What are Neural Networks – How It Works and Why is It So Important

In this publication, we will try to explain the phenomenon of neural networks in an accessible form and assess the validity of expectations. Both enthusiastic and apocalyptic.

The word combination "neural networks" is loved by journalists. In terms of the frequency of mentions in the media, neural networks are second only to the undertakings of Elon Musk. And confidently compete with artificial intelligence and global warming.

No wonder neural networks are both admired and feared. Some unprecedented technological breakthroughs and catastrophic consequences of their application are expected.

The very name of this phenomenon comes from biology. Neurons are special cells of living organisms that form the nervous system (the most primitive creatures with a nervous system are jellyfish and corals). Their task is to receive, transmit and process information through electrical impulses and chemical reactions.

The largest number of neurons is in the brain. The number of neurons in the human brain is estimated at about 100 billion. It is possible that there are many more, but we will keep these 100 billion in memory.

The next important point for understanding the operation of neural networks is the structure of a neuron. Each such cell consists of a body and special offshoots – several dendrites and one axon. Here we take note that the dendrites are the INPUT channels for information, and the axon is the only OUTPUT of information from the neuron.

Neurons have specialization. Some of them (receptor) receive information coming from outside. In other words, they are sensors. Others (effector) transmit a signal from the nervous system to surrounding cells. Finally, there are intermediate (intercalary) neurons.

In the body, billions of neurons are interconnected. The interlacing is incredibly intricate. So, according to some data, each neuron contacts with 10,000 neighboring cells (according to other sources – from 20,000). Finally, synapses are located at the points of contact of two neurons – special formations that can change the signal passing through them.

That is, information about the outside world from the receptors passes through a certain number of intercalary neurons. On this way, it somehow changes passing synapses. And only at the end it gets to the effector neurons. This is followed by the reaction of the body to the received signal.

The first attempts to model the elementary functions of the nervous system were made as early as the middle of the 20th century.
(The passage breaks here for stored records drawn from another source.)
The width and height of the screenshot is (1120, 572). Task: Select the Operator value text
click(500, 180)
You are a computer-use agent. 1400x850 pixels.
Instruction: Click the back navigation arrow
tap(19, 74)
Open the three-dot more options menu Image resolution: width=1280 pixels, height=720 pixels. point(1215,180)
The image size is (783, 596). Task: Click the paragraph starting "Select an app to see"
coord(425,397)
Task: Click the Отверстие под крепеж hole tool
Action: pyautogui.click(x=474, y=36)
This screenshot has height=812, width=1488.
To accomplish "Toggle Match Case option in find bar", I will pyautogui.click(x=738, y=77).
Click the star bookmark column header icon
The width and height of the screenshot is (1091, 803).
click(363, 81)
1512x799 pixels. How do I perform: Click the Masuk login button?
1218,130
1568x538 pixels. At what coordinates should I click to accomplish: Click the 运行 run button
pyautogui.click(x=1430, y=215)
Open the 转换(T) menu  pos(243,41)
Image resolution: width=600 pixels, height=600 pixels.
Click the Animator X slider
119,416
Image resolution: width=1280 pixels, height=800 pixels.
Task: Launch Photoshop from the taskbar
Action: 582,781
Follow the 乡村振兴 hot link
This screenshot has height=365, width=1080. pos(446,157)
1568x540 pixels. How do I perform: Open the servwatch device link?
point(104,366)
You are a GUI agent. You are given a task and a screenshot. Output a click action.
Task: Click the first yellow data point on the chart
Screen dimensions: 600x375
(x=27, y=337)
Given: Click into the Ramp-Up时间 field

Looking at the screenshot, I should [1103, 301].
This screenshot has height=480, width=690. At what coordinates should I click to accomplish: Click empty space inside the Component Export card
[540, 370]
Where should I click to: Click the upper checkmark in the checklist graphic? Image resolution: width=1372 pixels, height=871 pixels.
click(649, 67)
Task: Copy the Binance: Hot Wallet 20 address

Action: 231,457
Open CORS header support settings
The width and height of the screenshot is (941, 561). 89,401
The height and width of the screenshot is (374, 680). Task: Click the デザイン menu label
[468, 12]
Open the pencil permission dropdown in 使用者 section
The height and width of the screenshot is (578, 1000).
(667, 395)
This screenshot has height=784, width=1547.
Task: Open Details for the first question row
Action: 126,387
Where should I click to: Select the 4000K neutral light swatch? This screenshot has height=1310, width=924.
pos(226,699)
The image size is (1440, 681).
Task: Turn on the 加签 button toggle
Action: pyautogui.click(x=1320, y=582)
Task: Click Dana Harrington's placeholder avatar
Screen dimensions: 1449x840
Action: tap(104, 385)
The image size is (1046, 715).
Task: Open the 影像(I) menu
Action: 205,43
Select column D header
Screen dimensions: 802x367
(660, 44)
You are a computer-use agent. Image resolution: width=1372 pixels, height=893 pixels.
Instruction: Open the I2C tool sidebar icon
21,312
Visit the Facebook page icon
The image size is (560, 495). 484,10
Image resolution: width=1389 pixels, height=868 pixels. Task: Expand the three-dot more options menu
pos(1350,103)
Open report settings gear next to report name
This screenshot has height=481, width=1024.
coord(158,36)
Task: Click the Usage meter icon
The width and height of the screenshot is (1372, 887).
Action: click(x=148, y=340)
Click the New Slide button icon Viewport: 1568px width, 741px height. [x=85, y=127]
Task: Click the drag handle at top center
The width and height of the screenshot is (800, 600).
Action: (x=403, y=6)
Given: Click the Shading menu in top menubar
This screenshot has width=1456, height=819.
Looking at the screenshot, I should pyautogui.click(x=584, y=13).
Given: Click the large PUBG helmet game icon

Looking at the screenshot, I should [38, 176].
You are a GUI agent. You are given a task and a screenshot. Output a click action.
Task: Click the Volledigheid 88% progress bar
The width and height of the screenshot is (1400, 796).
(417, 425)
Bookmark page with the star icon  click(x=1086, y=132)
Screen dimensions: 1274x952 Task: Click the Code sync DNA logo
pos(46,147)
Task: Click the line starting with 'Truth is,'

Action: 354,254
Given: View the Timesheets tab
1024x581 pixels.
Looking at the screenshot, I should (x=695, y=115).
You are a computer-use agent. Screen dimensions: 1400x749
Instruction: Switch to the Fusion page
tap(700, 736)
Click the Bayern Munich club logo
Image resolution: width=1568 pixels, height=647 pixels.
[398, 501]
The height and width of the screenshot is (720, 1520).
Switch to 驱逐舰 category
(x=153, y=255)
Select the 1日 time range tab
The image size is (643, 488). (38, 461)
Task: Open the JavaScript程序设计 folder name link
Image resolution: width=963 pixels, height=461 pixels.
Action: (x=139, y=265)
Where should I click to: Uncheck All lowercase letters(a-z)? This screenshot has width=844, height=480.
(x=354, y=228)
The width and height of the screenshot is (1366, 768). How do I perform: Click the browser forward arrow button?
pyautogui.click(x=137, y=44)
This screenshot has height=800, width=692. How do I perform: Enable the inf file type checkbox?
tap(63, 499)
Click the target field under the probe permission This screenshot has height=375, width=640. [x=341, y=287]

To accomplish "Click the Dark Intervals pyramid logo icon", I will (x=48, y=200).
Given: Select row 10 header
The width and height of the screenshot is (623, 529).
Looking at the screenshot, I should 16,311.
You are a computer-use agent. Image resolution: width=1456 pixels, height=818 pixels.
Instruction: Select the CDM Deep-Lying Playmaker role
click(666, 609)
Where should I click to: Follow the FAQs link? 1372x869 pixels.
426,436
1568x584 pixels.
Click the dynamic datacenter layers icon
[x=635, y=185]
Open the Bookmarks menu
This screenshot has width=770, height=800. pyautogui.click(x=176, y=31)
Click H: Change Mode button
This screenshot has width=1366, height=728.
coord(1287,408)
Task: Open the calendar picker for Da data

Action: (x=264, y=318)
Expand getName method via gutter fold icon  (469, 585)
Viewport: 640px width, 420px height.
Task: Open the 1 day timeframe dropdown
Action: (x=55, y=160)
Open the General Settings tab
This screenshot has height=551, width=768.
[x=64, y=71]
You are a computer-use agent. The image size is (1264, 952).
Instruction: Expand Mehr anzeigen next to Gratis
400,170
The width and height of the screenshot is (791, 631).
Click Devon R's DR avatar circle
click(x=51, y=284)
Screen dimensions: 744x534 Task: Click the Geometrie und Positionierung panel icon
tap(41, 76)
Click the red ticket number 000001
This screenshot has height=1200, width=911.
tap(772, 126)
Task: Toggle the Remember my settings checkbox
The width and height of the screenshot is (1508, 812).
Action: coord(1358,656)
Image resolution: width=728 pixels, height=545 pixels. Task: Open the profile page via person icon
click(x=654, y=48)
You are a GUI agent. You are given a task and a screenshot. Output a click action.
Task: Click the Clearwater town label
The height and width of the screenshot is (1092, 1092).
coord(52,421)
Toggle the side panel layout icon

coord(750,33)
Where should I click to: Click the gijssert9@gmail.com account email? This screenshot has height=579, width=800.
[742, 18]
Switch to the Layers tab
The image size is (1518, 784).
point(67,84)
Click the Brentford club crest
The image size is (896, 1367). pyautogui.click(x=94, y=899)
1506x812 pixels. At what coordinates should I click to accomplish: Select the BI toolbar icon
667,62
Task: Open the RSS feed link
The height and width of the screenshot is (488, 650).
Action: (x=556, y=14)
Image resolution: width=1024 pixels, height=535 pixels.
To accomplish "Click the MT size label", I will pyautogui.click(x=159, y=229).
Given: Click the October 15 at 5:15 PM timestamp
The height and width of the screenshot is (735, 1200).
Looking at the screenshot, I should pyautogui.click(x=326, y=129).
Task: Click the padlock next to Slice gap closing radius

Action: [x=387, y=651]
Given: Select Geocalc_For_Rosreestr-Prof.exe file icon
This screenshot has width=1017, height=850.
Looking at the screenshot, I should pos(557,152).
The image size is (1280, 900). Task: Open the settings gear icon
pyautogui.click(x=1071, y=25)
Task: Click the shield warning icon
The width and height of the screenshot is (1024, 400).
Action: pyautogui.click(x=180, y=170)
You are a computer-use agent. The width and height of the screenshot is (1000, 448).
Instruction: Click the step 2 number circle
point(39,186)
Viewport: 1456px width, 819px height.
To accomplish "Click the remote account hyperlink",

The first model of a biological neural network was the Perceptron, a program implemented on the Mark-1 electronic computer in the USA in 1960.

The Perceptron repeated the work of just one neuron. For that level of programming and computing power, a really impressive result was achieved. The machine learned to recognize several letters.

Despite the success with the creation of the Perceptron, interest in neural networks soon faded. Which is quite understandable. Computer technology could not cope with the complex mathematical apparatus used in modeling neural networks.

The use of semiconductors has given the idea of artificial neural networks a new impetus. The role of neurons was assigned to transistors. Miniaturization has made it possible to pack millions of transistors into microchips with an area of a couple of square centimeters.

And yet the number of transistors in the most perfect computer does not yet reach the number of neurons in the brain of a highly developed living being. But the fundamental, and insurmountable (at least at present) obstacle is not even the number of electronic components. Recall that each neuron interacts with thousands of nerve cells. A single transistor – only with a few.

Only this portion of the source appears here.